Download and Mix Contest

Well, I just listened to it, and damn...I'll agree it's a bad mix...I don't really know what I was thinking. I was trying to carve a sound out of the tracks that just wasn't there . . .

Your mix might have some characteristics of the kind of sound the band wanted.

PS. Good job MS. Thanks for the feedback!

And thanks to NL5 for making it available. It was a great learning experience.
 
MS thank you for posting the results. Could you when you get a chance in the mixing forum or somewhere list what you look for in each of the categories that you judged in. I sure would like to improve on what I did. Thanks again to you and NL5 for the opportunity!
 
Woo! Top 11!
After listening to my final mix, I kind of wish I would have stayed with one of the earlier ones. Oh well, it was fun!



I guess you don't pick up on sarcasm very well :P Read back a couple pages

I said you got to do this for free, you can't buy experience like this.

What part of sarcasm don't you get? Would sir like a smashed nose to match his busrst lip?.....that's sarcasm
 
Thanks to NL5, Mshilarious, the band and everyone who made this contest possible! I learned a lot from it! :)

Hopefully, next contest will catch me with my room properly treated and with a nice pair of monitors... Will see! jajajaj :D
 
Well, let's talk about punch/impact. There are two ways to make a song loud, the good way and the bad way. Actually, that's not true, there are probably many ways to make a song loud, both good and bad. But good loud and bad loud have some defining characteristics.

First, if you are trying to hit an RMS number, yes, you can simply turn up gain and clip the master bus. You will get a nice loud track that way. It will sound like poo. Why? Because when you clip a signal, you create a square wave, which consists of high-order harmonic distortion. That creates a lot of dissonant overtones in a region of hearing that is painful--3kHz to 5kHz and up. Think about a baby crying, and how much you would enjoy listening to that at 100dBSPL. Not only that, but try having a conservation while a baby is screaming in the room. I have a lot of experience with that. I wish I didn't. That distortion is masking the sounds that naturally live there, reducing the clarity of your mix.

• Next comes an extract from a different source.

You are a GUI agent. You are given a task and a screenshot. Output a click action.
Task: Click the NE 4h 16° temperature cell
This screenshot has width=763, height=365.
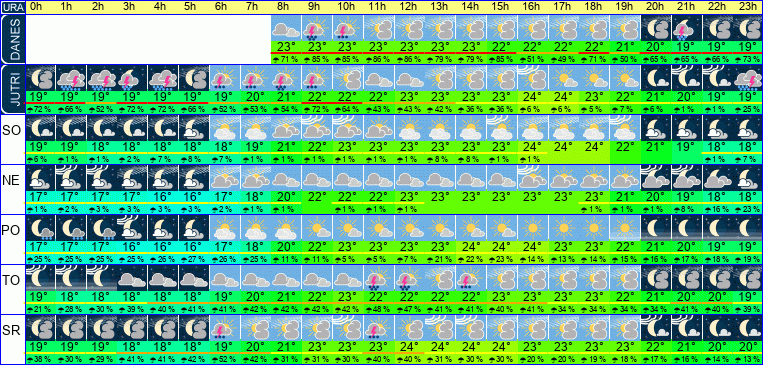163,197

Using a limiter is sometimes only different, not better. One thing you must understand is that limiting is always a distortion. So is compression. Again, good and bad distortion. Try to hear the difference. There are a lot of compressors with very good sounding distortions.

Good loud is tight, punchy low end. There should be little to no distortion. It should hit you right in the gonads (unless you are female, then I have no idea what happens). It isn't painful to listen to, because the ear isn't particularly sensitive to low frequencies. Most of your volume needs to come from this region.

At the same time, most musical content resides in the midrange, and you need some high frequency content to add clarity and excitement. Again, too much excitement becomes fatiguing. It creates a stress response in your body. So don't overdo it.

When you are thinking about balance in your tracks, maybe one time, and one time only, put your mix up on a FFT. I mean analyze the whole song and chart the average. Now, listen carefully, because you can't tell a good mix on an FFT. But often you can tell a really bad mix. Your ears can tell you that too, but I am assuming something in your monitoring chain and/or room is keeping you from realizing that. So you are looking at that graph. It should somewhat resemble pink noise; that is, it should fall off at about -3dB/octave. There are 10,000,000 exceptions to that rule, but IF your mix looks like a giant smile, or a flat line, chances are that might not be a good thing.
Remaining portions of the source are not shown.